Different style, common goal between candidates

Published September 2, 2006

For Charles Gerdes, running for a seat in the state House is a little like fighting City Hall - or at least one well-financed piece of it.

Gerdes, a commercial litigator, is outraised and outspent 5-1 by opponent Rick Kriseman in the Democratic primary for House District 53.

Kriseman, a six-year St. Petersburg City Council member, has TV commercials. His Web site sells T-shirts, coffee mugs, refrigerator magnets and even a doggie T-shirt emblazoned with his green and white campaign logo. (The organic cotton T-shirt alone is $20.)

Gerdes has neighborhood association picnics. The only airwaves he has are the supporters who wave his signs in the air on street corners.

As of Friday, Kriseman had pulled in $121,731 in contributions and spent $112,041. Gerdes has raised $21,495 and spent $20,951.

The difference in their finances represents why Gerdes says he's running in the first place.

"The people's voice isn't being heard and the people's work isn't being done," Gerdes said.

For his part, Kriseman said his campaign machinery is evidence of his ability to get things done.

"I'm pragmatic. I get things accomplished. I'm able to work with the other side," Kriseman said.

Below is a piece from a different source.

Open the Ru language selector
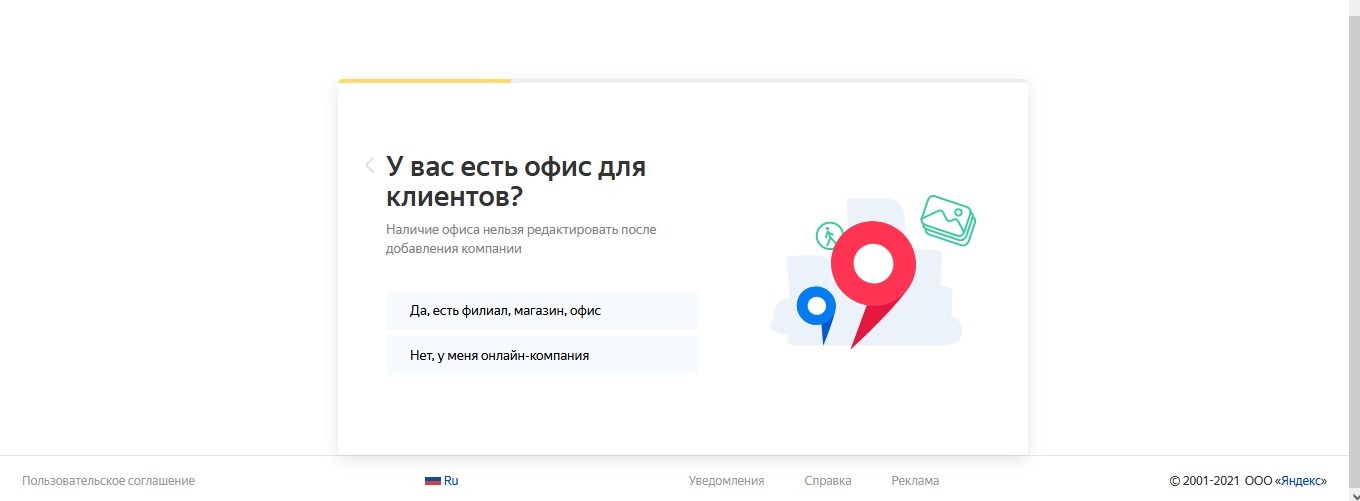451,481

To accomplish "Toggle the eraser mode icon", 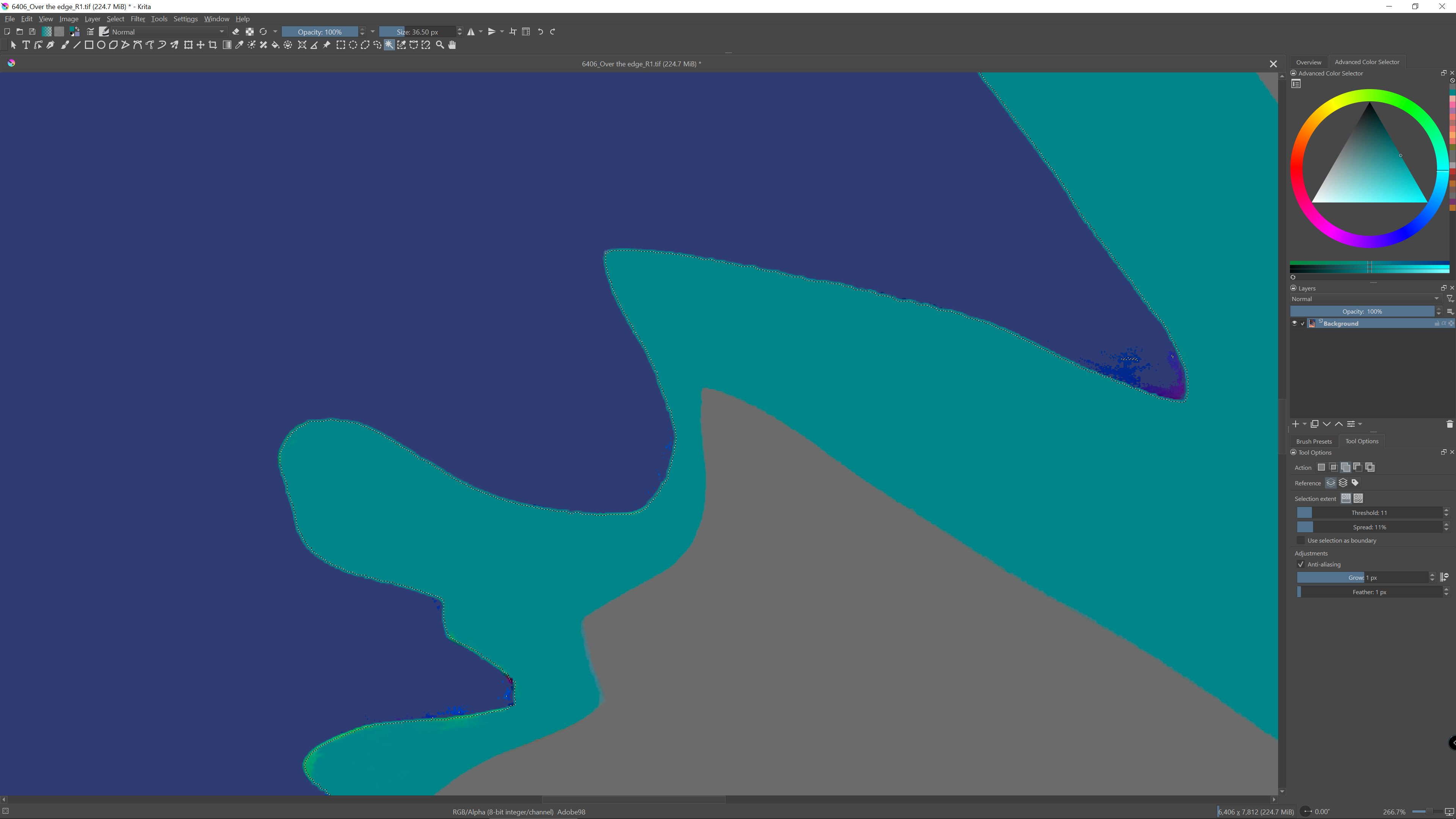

The two men are running for the seat left vacant by Rep. Charlie Justice, who's termed out and is running for state Senate. District 53 is considered a safe seat for Democrats.

The race between Kriseman and Gerdes has been relatively polite.

Gerdes says he's running for a House seat, not against Kriseman.

"If the people choose Rick, then I'll be one of his supporters and if the choose me, I'd hope he'd reciprocate," Gerdes said.

Kriseman said Gerdes can count on it.